◆ Data records
::::::::::
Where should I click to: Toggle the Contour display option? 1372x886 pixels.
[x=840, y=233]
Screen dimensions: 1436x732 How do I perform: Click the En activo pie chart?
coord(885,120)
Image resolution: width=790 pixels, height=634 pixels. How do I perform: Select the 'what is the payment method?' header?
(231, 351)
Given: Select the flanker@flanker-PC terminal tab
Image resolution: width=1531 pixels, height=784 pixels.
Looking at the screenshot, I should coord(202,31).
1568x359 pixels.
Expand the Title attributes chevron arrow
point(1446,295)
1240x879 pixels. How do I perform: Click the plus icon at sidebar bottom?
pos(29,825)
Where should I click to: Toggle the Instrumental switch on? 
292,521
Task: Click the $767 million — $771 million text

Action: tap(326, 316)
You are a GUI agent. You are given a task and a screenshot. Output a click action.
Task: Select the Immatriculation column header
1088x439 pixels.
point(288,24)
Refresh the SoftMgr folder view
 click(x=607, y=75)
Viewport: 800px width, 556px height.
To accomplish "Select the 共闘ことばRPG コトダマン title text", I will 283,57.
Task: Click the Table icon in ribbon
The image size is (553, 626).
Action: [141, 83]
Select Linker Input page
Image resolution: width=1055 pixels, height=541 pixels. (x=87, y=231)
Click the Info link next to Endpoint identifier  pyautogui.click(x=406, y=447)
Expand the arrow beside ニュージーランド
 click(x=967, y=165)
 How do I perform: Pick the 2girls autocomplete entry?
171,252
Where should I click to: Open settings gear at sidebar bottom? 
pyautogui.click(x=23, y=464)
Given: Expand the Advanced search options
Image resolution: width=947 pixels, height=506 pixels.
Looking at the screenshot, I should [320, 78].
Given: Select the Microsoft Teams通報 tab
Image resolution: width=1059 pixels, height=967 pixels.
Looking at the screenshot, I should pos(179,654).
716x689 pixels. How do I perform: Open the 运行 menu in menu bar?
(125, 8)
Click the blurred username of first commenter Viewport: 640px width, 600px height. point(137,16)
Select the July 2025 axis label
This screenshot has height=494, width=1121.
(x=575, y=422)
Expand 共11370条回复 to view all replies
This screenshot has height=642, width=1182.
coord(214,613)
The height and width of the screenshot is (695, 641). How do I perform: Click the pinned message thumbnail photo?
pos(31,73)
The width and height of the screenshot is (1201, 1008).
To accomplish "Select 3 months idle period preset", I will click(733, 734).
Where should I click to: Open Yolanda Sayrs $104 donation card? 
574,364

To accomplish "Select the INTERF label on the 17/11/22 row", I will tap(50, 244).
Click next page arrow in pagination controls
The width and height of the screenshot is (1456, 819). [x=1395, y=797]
::::::::::
Each line above needs to be repeated exactly, with nothing omitted.

Where should I click to: Toggle the Contour display option? 1372x886 pixels.
[x=840, y=233]
Screen dimensions: 1436x732 How do I perform: Click the En activo pie chart?
coord(885,120)
Image resolution: width=790 pixels, height=634 pixels. How do I perform: Select the 'what is the payment method?' header?
(231, 351)
Given: Select the flanker@flanker-PC terminal tab
Image resolution: width=1531 pixels, height=784 pixels.
Looking at the screenshot, I should coord(202,31).
1568x359 pixels.
Expand the Title attributes chevron arrow
point(1446,295)
1240x879 pixels. How do I perform: Click the plus icon at sidebar bottom?
pos(29,825)
Where should I click to: Toggle the Instrumental switch on? 
292,521
Task: Click the $767 million — $771 million text

Action: tap(326, 316)
You are a GUI agent. You are given a task and a screenshot. Output a click action.
Task: Select the Immatriculation column header
1088x439 pixels.
point(288,24)
Refresh the SoftMgr folder view
 click(x=607, y=75)
Viewport: 800px width, 556px height.
To accomplish "Select the 共闘ことばRPG コトダマン title text", I will 283,57.
Task: Click the Table icon in ribbon
The image size is (553, 626).
Action: [141, 83]
Select Linker Input page
Image resolution: width=1055 pixels, height=541 pixels. (x=87, y=231)
Click the Info link next to Endpoint identifier  pyautogui.click(x=406, y=447)
Expand the arrow beside ニュージーランド
 click(x=967, y=165)
 How do I perform: Pick the 2girls autocomplete entry?
171,252
Where should I click to: Open settings gear at sidebar bottom? 
pyautogui.click(x=23, y=464)
Given: Expand the Advanced search options
Image resolution: width=947 pixels, height=506 pixels.
Looking at the screenshot, I should [320, 78].
Given: Select the Microsoft Teams通報 tab
Image resolution: width=1059 pixels, height=967 pixels.
Looking at the screenshot, I should pos(179,654).
716x689 pixels. How do I perform: Open the 运行 menu in menu bar?
(125, 8)
Click the blurred username of first commenter Viewport: 640px width, 600px height. point(137,16)
Select the July 2025 axis label
This screenshot has height=494, width=1121.
(x=575, y=422)
Expand 共11370条回复 to view all replies
This screenshot has height=642, width=1182.
coord(214,613)
The height and width of the screenshot is (695, 641). How do I perform: Click the pinned message thumbnail photo?
pos(31,73)
The width and height of the screenshot is (1201, 1008).
To accomplish "Select 3 months idle period preset", I will click(733, 734).
Where should I click to: Open Yolanda Sayrs $104 donation card? 
574,364

To accomplish "Select the INTERF label on the 17/11/22 row", I will tap(50, 244).
Click next page arrow in pagination controls
The width and height of the screenshot is (1456, 819). [x=1395, y=797]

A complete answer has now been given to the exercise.